The study described above provides a new insight into the pathogenesis of IgG4-RD, which, like lupus, is characterized by pDC activation and IFN-α production. In addition, autoimmune complexes released by NETs may function as potent activators of pDCs in both immune disorders. Nevertheless, it should be noted that clinicopathological features of IgG4-RD and lupus are completely different, with augmented IgG4 production and storiform fibrosis being observed only in IgG4-RD. Therefore, it is clear that the immunopathogenesis of IgG4-RD cannot be explained solely by pDC activation and ensuing IFN-α production. Future studies aiming to identify immune responses other than the pDC-mediated IFN-α signaling pathways will elucidate the immunopathogenesis of IgG4-RD and help distinguish it from lupus at a cellular and a molecular level.

6 Conclusions

IgG4-RD is a newly established disease first proposed by Japanese gastroenterologists and rheumatologists. Although IgG4-RD is characterized by an adaptive response by B cells, recent studies suggest possible involvement of the innate immune system.
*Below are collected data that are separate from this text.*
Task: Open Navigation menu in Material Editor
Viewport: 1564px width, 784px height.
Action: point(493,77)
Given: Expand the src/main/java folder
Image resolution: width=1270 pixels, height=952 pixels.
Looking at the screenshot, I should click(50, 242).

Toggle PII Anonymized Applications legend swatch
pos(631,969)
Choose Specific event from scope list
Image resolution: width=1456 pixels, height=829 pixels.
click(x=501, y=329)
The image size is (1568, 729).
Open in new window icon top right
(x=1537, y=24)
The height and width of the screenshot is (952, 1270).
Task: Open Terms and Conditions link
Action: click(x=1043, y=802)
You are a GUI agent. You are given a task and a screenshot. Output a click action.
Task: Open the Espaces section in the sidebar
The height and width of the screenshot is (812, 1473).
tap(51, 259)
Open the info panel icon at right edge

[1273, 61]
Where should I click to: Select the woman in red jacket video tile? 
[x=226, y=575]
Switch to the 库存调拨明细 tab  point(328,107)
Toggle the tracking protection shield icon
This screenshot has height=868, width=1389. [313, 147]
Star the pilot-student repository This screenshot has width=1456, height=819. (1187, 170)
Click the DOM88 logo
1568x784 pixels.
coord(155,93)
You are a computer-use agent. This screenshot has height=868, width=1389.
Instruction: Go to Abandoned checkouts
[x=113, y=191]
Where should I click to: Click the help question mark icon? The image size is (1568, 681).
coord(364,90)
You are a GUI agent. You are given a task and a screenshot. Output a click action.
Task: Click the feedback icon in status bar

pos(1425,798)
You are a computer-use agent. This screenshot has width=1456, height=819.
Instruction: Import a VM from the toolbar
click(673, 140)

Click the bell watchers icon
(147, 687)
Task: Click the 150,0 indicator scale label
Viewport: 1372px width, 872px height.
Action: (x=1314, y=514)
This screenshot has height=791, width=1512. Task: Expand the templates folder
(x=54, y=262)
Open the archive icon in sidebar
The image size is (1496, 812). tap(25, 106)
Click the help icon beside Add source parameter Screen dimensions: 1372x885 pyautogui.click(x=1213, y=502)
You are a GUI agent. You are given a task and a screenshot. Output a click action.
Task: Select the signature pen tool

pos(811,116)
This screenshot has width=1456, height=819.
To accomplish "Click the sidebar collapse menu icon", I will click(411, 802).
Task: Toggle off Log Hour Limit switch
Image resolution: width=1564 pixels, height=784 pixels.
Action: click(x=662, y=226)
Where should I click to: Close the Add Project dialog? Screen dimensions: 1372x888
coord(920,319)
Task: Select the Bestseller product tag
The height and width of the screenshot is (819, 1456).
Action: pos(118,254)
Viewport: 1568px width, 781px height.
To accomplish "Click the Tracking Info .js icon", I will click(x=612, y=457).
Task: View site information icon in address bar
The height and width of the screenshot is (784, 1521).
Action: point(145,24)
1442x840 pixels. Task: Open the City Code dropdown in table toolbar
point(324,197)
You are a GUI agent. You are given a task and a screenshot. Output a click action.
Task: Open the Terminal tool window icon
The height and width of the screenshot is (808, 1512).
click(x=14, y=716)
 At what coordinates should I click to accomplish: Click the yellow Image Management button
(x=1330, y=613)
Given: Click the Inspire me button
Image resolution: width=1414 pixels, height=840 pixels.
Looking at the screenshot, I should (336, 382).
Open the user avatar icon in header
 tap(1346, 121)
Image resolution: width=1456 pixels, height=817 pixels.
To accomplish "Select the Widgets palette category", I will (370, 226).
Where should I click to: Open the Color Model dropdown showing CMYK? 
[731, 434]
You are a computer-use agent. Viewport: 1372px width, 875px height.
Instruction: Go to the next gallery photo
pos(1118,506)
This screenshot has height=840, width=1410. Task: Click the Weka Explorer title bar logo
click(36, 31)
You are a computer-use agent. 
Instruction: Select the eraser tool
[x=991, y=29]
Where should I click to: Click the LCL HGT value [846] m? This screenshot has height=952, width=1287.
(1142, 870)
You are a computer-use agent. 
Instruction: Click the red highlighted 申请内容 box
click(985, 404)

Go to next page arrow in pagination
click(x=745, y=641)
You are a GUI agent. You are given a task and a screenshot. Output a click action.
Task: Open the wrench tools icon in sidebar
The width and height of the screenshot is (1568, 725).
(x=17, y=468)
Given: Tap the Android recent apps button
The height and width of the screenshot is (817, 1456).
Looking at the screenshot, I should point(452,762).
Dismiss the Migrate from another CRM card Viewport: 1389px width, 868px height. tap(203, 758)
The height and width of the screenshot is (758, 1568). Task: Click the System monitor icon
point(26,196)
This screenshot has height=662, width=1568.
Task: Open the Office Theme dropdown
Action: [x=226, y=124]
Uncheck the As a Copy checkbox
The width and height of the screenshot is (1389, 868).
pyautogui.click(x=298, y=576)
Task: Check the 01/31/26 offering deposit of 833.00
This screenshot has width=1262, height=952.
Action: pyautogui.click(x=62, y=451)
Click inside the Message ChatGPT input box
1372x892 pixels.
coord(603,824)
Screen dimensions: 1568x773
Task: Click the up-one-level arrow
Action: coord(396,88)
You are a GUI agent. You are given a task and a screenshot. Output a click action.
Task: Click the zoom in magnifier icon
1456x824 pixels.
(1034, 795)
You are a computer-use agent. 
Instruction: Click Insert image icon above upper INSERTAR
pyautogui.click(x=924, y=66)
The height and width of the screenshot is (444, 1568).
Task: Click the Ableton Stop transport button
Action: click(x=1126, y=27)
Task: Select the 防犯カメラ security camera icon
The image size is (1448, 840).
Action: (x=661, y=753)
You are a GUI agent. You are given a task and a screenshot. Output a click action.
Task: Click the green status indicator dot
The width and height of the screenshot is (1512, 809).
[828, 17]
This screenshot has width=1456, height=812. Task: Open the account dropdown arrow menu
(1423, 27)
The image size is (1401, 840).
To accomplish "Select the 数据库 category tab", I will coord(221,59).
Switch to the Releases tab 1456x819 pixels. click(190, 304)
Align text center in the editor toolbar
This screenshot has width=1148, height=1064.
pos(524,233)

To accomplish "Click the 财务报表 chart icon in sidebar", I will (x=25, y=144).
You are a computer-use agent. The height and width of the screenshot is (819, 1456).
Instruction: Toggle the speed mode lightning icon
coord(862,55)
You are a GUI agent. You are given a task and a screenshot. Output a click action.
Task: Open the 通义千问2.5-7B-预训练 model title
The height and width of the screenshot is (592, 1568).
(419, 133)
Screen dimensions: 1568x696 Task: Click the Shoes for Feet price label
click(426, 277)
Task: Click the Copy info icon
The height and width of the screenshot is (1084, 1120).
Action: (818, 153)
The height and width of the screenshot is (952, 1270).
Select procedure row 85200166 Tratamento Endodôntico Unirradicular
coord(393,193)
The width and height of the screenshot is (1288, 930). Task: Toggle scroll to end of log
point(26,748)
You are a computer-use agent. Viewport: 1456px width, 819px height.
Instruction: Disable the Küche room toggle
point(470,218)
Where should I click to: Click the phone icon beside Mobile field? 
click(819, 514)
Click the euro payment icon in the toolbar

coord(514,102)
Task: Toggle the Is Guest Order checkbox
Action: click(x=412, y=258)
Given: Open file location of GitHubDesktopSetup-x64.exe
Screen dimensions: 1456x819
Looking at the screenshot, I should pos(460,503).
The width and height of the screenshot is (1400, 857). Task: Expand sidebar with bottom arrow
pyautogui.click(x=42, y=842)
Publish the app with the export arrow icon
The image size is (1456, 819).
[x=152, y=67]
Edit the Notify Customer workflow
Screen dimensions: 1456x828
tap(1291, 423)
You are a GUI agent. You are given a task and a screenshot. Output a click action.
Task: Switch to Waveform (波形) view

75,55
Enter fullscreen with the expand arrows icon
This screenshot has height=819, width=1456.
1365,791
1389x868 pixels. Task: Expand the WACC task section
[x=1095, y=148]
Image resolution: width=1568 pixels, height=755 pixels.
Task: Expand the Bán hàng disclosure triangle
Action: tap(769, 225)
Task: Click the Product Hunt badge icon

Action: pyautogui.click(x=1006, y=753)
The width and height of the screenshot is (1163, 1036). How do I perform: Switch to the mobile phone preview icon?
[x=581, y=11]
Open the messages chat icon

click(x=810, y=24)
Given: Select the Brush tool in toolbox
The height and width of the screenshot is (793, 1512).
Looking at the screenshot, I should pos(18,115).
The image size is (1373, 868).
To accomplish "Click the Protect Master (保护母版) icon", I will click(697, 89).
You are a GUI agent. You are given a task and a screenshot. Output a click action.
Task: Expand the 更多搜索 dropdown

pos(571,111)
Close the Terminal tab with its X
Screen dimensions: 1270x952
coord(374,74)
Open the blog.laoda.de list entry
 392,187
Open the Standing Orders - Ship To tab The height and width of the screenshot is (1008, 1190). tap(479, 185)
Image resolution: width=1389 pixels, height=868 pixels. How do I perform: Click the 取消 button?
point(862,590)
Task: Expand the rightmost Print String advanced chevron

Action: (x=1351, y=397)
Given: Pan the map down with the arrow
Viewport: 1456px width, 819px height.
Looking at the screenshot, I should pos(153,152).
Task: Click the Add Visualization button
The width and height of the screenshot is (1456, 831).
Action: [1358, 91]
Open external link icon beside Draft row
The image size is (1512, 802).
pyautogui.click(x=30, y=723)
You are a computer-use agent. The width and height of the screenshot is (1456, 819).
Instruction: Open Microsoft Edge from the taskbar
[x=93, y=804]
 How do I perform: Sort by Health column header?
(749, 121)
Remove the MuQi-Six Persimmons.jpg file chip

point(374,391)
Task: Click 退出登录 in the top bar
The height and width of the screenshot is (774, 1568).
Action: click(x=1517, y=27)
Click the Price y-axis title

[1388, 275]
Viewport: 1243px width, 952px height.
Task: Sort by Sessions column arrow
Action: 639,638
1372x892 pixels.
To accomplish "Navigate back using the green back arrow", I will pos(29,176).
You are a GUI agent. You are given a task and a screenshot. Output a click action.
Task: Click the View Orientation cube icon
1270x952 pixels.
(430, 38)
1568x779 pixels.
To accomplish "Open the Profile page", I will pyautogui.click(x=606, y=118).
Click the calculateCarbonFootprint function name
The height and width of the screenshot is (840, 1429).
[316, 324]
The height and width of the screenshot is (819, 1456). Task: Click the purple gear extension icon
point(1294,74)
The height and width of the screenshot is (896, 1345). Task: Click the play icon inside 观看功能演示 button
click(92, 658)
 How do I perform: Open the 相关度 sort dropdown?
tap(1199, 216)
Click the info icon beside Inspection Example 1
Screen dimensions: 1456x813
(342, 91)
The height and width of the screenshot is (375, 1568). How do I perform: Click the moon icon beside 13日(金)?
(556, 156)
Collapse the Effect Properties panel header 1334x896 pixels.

Expression of IFN-α and BAFF produced by innate immune cells is enhanced in the pancreas of IgG4-RD patients and experimental AIP. Furthermore, pDCs and monocytes isolated from IgG4-RD patients induce a marked increase in IgG4 production by B cells through IFN-α and BAFF, respectively. Although many questions remain to be addressed, these insights into the role of innate immune responses in IgG4-RD pathogenesis support the idea that patients with IgG4-RD can be treated with inhibitors of innate immune cytokines, such as IFN-α and BAFF.